One thing I’ve struggled with is education. I live next to a university, and it’s genuinely hard to admit that I don’t have so much as a proper high school diploma to masters’ students, who look at me askance. Continuing not to ‘get educated’? Blasphemy! But then I see how poorly their education prepares many of these people for reality, and how much money they waste wandering from major to major, and how none of their classes teach them critical thinking skills, and I feel less bad about my decisions in life. At the very least I know what kind of things I want to do and am preparing myself to do them without going into ruinous debt.
G.
August 6, 2023
The Church obviously believes that some of these institutions are salvageable, or at least that it would not do to publicly show a lack of hope in their salvageability.
I personally do not believe in their salvageability. Or at least, it would require faith in a particular type of miracle and I have not spent any of my limited time trying to develop faith in that.
21 Behold, my son, I cannot recommend them unto God lest he should smite me.
22 But behold, my son, I recommend thee unto God,
Eric
August 7, 2023
“And the people began to be distinguished by ranks, according to their riches and their chances for learning; yea, some were ignorant because of their poverty, and others did receive great learning because of their riches.
“Some were lifted up in pride, and others were exceedingly humble; some did return railing for railing, while others would receive railing and persecution and all manner of afflictions, and would not turn and revile again, but were humble and penitent before God.

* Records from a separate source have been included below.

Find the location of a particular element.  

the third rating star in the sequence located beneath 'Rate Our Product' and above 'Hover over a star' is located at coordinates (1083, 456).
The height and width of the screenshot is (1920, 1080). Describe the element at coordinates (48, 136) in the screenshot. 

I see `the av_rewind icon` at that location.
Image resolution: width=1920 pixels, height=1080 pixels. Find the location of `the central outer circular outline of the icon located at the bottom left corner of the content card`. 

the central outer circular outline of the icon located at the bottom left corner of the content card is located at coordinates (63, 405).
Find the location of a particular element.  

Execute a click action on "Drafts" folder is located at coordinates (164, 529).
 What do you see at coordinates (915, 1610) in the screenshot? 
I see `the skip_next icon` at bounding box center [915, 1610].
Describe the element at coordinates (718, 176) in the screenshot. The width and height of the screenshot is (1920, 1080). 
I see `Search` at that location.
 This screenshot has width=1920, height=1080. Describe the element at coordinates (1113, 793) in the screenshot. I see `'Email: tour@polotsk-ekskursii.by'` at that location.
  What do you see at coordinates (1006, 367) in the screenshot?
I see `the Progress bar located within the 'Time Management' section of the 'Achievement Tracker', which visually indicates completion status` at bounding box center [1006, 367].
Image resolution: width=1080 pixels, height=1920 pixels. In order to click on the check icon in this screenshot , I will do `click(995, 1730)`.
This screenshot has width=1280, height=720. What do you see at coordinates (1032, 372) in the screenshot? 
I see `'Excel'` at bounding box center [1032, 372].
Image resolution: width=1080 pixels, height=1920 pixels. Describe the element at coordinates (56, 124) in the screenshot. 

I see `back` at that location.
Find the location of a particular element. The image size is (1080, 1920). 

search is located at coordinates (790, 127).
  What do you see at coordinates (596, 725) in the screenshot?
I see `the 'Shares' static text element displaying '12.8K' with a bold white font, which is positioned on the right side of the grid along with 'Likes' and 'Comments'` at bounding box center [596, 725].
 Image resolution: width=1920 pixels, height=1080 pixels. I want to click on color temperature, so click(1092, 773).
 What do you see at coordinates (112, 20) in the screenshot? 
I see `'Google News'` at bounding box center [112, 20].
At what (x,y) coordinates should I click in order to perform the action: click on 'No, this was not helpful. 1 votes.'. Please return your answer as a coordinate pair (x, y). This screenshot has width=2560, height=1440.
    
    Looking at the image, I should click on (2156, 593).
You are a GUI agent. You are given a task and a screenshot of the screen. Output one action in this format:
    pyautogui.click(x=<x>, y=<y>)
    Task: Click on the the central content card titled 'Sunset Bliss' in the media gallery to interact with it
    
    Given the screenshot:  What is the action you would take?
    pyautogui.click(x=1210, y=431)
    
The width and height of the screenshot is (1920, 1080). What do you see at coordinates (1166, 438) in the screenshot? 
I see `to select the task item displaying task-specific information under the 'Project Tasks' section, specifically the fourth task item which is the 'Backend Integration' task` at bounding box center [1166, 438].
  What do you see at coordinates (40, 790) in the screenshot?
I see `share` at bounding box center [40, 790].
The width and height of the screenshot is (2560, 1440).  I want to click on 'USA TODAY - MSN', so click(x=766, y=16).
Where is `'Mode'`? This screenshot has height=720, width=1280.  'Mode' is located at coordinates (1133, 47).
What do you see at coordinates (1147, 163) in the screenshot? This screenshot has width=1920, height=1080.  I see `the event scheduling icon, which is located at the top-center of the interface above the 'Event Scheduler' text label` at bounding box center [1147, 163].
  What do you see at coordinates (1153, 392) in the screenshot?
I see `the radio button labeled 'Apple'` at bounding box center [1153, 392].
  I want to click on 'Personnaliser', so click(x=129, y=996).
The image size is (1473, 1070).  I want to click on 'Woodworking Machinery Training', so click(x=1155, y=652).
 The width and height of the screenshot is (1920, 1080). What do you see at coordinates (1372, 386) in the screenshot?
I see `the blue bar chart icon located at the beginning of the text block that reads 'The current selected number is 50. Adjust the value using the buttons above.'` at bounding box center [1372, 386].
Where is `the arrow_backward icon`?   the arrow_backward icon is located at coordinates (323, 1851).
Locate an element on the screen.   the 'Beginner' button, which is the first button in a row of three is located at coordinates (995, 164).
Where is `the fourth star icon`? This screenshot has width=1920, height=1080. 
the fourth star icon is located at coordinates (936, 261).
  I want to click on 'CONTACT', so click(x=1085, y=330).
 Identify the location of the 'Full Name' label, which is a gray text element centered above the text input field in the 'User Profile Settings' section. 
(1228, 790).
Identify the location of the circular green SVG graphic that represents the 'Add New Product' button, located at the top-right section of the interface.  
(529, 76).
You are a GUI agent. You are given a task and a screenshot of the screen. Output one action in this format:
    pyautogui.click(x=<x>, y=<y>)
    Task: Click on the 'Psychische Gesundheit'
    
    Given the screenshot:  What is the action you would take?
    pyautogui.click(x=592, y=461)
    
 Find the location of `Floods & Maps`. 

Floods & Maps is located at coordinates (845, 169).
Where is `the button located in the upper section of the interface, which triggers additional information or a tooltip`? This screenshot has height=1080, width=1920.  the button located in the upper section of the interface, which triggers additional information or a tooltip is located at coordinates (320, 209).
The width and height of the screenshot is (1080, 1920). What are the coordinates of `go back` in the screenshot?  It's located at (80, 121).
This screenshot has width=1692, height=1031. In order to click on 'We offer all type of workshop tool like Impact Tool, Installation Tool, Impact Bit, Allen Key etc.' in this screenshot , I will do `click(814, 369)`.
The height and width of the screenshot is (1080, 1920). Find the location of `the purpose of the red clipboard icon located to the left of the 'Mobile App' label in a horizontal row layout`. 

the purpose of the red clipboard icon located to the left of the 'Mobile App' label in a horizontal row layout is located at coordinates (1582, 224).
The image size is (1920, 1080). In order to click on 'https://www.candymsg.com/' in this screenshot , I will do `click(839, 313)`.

“And thus there became a great inequality in all the land, insomuch that the church began to be broken up; yea, insomuch that in the thirtieth year the church was broken up in all the land save it were among a few of the Lamanites who were converted unto the true faith; and they would not depart from it, for they were firm, and steadfast, and immovable, willing with all diligence to keep the commandments of the Lord” (3 Nephi 6:12-14).
I’m not suggesting that we’re quite at this point yet, but I can see us heading in this direction.
I’m also not bothered by the idea that Hollywood is headed toward a collapse, requiring the film industry to reinvent itself. But I’m not at all confident that whatever comes next will be any better; it will likely have a lot of the same people involved, and they will likely not have learned the lessons they should have.
bruce g charlton
August 7, 2023
It’s several decades since the US higher education/ employment system could honestly be described as even *attempting* to approximate to a ‘meritocracy’ – but I guess it makes the upper class feel better about their rank nepotism and top-down-managed status-allocation, if they continue to pretend it is still the middle 20th century.